Sensory experience restricts cortical plasticity by inducing IGF-1 in VIP neurons

RNA-seq libraries purified from the visual cortices of neurons expressing Emx-, GAD2-, PV-, SST-, or VIP-Cre using the Ribotag allele. Seq libraries are provided from mice raised in standard housing, or housed in the dark for two weeks (dark-housed), or dark-housed and then exposed to light for 1, 3, or 7.5 hours. These seq libraries represent the genetic response of distinct types of cortical interneurons to altered sensory experience. To explore how sensory experience affects gene expression, we examined this process in the visual cortex of adult mice that were housed in standard conditions, in complete darkness (i.e. dark-housed), or dark-housed and then exposed to light for increasing amounts of time.
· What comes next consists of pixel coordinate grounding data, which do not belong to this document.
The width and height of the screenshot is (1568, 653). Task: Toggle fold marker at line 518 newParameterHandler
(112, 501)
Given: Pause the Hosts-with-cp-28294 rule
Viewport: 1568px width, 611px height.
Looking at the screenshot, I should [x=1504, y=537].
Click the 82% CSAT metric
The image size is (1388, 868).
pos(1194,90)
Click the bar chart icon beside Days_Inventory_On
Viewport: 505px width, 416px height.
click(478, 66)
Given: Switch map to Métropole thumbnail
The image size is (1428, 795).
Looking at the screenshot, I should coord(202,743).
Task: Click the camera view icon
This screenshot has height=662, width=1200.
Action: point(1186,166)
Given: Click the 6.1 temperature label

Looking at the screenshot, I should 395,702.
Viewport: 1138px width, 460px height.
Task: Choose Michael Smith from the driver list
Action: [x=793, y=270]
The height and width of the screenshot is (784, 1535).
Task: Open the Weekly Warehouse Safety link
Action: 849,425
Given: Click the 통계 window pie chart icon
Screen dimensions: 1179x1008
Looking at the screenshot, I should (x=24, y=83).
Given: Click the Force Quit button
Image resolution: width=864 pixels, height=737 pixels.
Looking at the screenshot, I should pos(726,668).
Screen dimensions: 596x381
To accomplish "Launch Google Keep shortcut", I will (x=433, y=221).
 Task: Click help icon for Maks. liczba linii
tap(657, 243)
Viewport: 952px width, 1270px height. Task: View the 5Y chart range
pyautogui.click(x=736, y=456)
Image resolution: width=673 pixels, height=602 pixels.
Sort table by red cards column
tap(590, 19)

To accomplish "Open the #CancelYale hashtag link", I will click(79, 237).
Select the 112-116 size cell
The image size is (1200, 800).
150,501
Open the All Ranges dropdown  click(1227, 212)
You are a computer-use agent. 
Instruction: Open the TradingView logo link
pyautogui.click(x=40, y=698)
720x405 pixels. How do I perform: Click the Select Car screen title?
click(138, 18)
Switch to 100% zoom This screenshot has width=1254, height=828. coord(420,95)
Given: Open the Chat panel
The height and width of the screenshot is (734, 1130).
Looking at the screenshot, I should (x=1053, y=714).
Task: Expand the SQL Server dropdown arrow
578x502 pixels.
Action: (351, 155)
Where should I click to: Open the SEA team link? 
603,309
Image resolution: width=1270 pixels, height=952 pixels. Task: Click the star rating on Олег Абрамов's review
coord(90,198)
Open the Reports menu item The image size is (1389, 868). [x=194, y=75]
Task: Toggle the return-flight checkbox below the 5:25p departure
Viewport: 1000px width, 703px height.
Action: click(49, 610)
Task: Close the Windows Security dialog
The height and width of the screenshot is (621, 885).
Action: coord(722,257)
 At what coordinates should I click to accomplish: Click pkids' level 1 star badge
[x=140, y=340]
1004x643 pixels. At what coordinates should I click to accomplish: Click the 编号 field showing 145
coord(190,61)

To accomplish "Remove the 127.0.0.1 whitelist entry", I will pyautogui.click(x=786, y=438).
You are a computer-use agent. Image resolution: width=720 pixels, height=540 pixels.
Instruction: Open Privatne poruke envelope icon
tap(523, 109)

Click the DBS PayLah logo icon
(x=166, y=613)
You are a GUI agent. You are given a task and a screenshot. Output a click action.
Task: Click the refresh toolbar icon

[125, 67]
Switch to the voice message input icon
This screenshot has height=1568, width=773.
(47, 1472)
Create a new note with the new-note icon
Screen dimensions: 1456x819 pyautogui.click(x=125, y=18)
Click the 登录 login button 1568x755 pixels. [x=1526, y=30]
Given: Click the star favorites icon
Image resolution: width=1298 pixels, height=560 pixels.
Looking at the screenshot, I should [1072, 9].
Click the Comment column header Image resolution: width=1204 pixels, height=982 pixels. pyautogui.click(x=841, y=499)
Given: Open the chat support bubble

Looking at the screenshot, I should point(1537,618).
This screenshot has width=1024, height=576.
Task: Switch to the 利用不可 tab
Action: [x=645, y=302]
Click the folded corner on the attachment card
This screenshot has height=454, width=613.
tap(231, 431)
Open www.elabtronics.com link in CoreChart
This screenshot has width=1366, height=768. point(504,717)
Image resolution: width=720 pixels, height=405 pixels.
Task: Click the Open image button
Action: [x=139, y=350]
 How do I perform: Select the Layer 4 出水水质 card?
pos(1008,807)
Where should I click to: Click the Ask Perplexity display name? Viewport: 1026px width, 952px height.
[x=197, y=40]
We generated mice that were heterozygous for alleles of either Emx-,Gad2-,Sst-,Vip- or Pv-Cre, and were also heterozygous for the Rpl22-HA (RiboTag) allele, which expresses an HA-tagged ribosomal protein specifically in Cre-expressing neurons. We performed RNA-Seq on RNA isolated from the dark-housed/light-exposed RiboTag-mice; Experiments were done in 3 biological replicates and the visual cortices of 3 mice were pooled per sample at each time-point and for each Cre line.